Editor's Note: The following is a brief summary of the analysis offered this morning via Scott Reamer's technical service. We share this vibe with educational intentions only. For more information regarding Scott's unique approach, please click here.
About Complexity Analysis
Probability- and fractal-based price analysis that attempts to predict potential bifurcation points in price patterns where trends reach points of exhaustion. Underlying the work are a host of traditional, non-traditional, and proprietary technical analysis tools including pattern analysis, DeMark indicators, and momentum measures among others.

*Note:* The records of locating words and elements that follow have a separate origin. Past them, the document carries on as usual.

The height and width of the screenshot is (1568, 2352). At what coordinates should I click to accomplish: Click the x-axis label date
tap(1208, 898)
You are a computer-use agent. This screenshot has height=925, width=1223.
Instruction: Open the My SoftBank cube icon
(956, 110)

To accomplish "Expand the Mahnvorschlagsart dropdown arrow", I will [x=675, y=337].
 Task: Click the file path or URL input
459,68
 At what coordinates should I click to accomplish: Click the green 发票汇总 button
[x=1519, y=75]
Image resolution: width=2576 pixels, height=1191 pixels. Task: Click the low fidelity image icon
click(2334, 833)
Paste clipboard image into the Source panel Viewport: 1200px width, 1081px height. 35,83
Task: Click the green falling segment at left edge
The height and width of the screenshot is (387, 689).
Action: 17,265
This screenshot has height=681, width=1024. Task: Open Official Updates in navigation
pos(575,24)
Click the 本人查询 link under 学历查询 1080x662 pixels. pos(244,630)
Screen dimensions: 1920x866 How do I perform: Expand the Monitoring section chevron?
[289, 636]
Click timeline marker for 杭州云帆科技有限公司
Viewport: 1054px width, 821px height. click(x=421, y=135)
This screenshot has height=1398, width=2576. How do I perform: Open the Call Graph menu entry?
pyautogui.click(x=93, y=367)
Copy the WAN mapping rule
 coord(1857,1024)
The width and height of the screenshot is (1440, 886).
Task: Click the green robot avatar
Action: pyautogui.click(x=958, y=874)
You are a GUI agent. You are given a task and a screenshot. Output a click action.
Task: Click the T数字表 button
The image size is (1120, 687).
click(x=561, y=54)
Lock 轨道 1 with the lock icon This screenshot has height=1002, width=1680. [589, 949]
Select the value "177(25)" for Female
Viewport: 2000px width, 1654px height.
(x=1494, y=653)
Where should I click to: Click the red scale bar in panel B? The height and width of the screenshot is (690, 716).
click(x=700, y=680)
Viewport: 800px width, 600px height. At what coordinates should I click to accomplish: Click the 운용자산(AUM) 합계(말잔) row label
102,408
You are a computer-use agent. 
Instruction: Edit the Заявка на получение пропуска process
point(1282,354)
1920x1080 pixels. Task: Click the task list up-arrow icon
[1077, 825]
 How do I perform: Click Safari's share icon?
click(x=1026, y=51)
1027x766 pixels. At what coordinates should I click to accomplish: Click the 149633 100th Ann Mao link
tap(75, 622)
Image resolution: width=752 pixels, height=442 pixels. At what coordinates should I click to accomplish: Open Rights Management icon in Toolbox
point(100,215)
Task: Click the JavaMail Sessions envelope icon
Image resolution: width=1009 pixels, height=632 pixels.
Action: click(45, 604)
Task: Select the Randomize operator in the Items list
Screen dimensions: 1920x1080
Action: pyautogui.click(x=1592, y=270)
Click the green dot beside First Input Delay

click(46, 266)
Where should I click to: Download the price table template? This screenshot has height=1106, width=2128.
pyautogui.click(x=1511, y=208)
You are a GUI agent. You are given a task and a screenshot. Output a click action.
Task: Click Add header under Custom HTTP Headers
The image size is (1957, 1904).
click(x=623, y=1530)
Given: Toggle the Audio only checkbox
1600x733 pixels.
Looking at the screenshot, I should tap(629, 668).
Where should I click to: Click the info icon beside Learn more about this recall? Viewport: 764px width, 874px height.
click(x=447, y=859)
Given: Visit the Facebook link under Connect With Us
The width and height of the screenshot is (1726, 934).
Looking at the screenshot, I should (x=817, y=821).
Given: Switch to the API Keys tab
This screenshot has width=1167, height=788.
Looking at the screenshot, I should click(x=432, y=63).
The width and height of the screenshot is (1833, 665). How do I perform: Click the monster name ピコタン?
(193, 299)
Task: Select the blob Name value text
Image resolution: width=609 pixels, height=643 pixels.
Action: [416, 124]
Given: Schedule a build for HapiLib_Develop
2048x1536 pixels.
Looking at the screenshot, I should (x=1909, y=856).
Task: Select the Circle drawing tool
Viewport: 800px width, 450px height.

The major indices we've been following, including the NDX, the Nasdaq Composite, the Russell 2000, the Value Line, and the S&P Small caps all declined impulsively from last week's peaks and so far have bounced in what looks like a very corrective, mean-reverting fashion. Thus, we have a somewhat common situation where the broader indices have formed an important peak last week and the SPX, DOW and OEX are forming theirs now.
Recall that our last few weeks' potential target for the SPX was 1247 +/-: it is quite possible then that the move that started up from Monday's low will end near that price point while the DOW "projects" to 10755 +/- for its terminal peak. It need not get there (and the decline from today's peak as I write is suggesting it won't) but the contextual situation: sentiment, put/calls, momentum, up vs. down volume, volatility is ripe for a meaningful reversal.
We noted last week that: "What's most remarkable to us... is the fact that the bullish consensus is so adamant about higher stock prices when the DOW has made no net progress since January 21st 2004: 558 days of no price gain." Interestingly, current consensus bullishness is once again making a good record.
Again, this speaks directly to the underlying reality of negotiated financial markets: they are driven largely by irrational impulses and NOT by linear, utilitarian economic decision-making.